I now turn to my conclusions, and I shall deal first with ground 2, which, it will be recalled, alleges such disparity between the sentences of the applicant and the co-offenders that the applicant was left with a justifiable sense of grievance. The Crown has accepted that this Court could intervene if events subsequent to the applicant's sentence operated to produce the relevant sense of grievance. It must be remembered that the sentences imposed were imposed in two different sentencing regimens. In relation to the trafficking of heroin, the magistrate was limited to a maximum penalty of two years' imprisonment. The maximum penalty relevant to the judge was that of 15 years' imprisonment and a fine of $100,000. It has not been suggested that, in their setting, the sentences in the Magistrates' Court were unduly lenient, nor has it been disputed that there were differences between the roles of the applicant and the co-offenders, with the applicant plainly being the more culpable. So too, the co-offenders had at least evidenced a disposition to assist the authorities. It may be debated whether the term "mere taxi drivers" is appropriate for the co- offenders, but I think there is great force in the argument of counsel for the respondent that the applicant had contacts up and down in the way that I have described. Finally, there is the question of prior convictions. Taking into account the circumstances of the prior records of the co-offenders as I have outlined them, the applicant's prior background was quite different. After courts had heard some 40 charges against him he had still escaped a custodial sentence. When such a sentence was imposed on him in November 1995, he was granted generous parole and yet, within nine months thereafter, he was involved in the commission of a very grave offence indeed.
I am quite unpersuaded that relevant disparity has been made out and I would not uphold ground 2.
As to ground 1, there was much said on the applicant's behalf on the plea, and properly so. He could point to the cessation of his conduct before arrest and to his rehabilitative efforts. Mr Walters has stressed some of this material today, and it is set out in detail in his written outline, which I have read several times. The judge said, as is conceded, that he took all of this material into account. I have looked to the face of the sentence for evidence that the judge failed to do, or failed sufficiently to do, what he said he had done. Despite Mr Walters's able and economical efforts, I am unable to find such evidence. On this ground it is for the applicant to show that the sentence imposed fell altogether outside the range of those properly available to the learned judge. I am not persuaded that it did.
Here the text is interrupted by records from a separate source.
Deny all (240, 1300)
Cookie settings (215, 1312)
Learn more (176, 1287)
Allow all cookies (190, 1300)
Prominent among my reasons for that conclusion are the continuing nature of the applicant's conduct constituting count 1, the volume of sales involved and the maximum penalty prescribed by Parliament for this offence, together with the applicant's prior record and the chances he has been given in the past by the courts.
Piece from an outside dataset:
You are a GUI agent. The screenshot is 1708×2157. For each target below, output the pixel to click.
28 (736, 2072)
In my opinion this application should be dismissed.
CALLAWAY, J.A.:
I do not, with respect, attach importance to the fact that the co-offenders were dealt with in the Magistrates' Court. To my mind that reflects no more than the appropriate forum for the offences that they committed in all the circumstances pertaining thereto. But there were differences between the applicant and the co- offenders, especially their respective roles and antecedents, which show that ground 2 cannot succeed. Subject to that qualification, I agree in the reasons of the learned Chief Justice and in his Honour's conclusion.
BATT, J.A.:
Subject to the qualification that Callaway, J.A. has stated, I too agree in the reasons and conclusions of the Chief Justice. I would simply add a reference, in relation to the sentencing by the Magistrates' Court, to Hansford v. His Honour Judge Neesham [1995] 2 V.R. 233.
PHILLIPS, C.J.:
The order of the Court is that the application for leave to appeal against sentence stands dismissed.